** Opening Data provided block **

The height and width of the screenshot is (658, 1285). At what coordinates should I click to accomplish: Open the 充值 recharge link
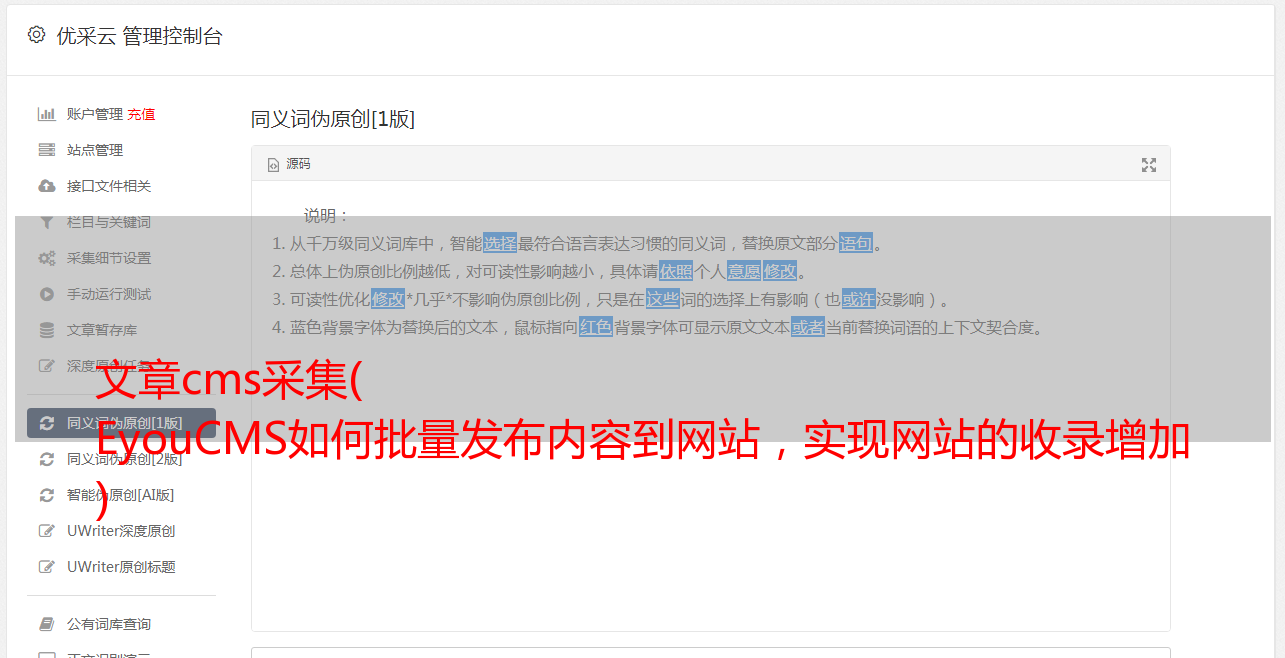(x=141, y=114)
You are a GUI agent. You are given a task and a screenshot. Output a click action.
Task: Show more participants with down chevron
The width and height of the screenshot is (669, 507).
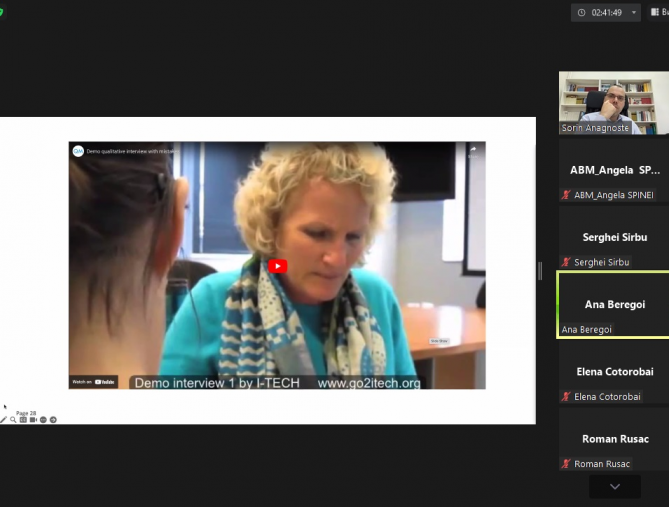click(x=614, y=487)

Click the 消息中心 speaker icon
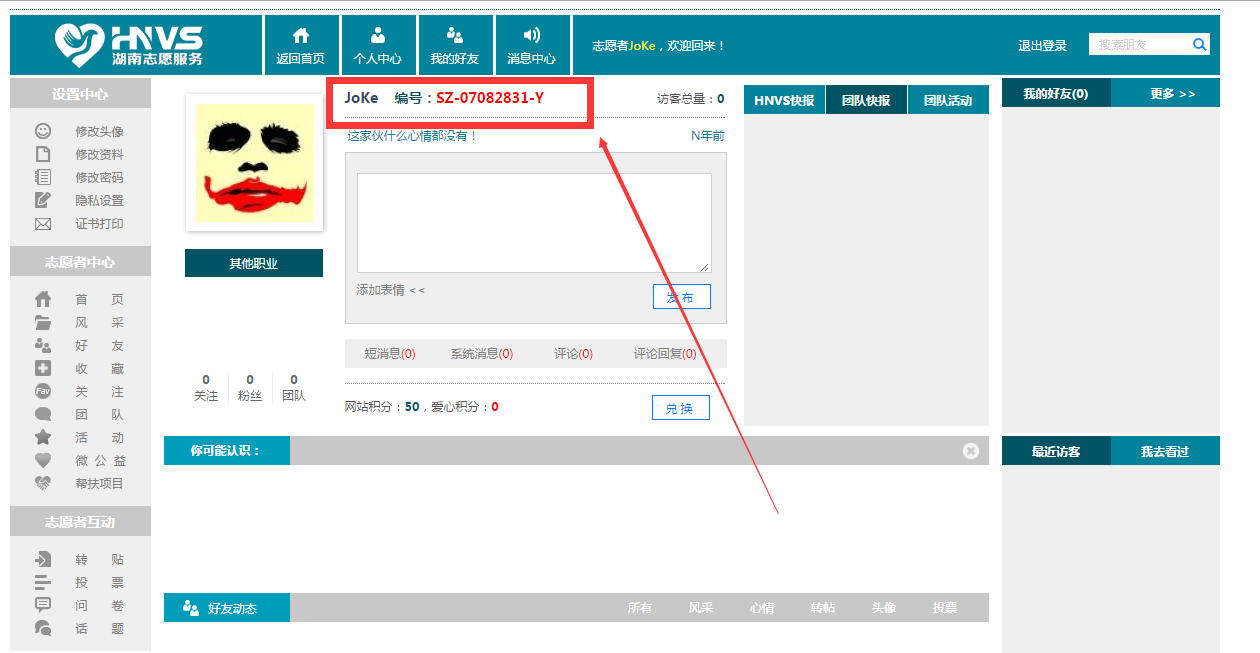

** Closing Data provided block **

Exercise goal: The expected answer consists solely of the lines from the one with "Task: Show more" through the last line of the listing above, restated exactly, minus any pictures.

Your solution:
Task: Show more participants with down chevron
The width and height of the screenshot is (669, 507).
click(x=614, y=487)

Click the 消息中心 speaker icon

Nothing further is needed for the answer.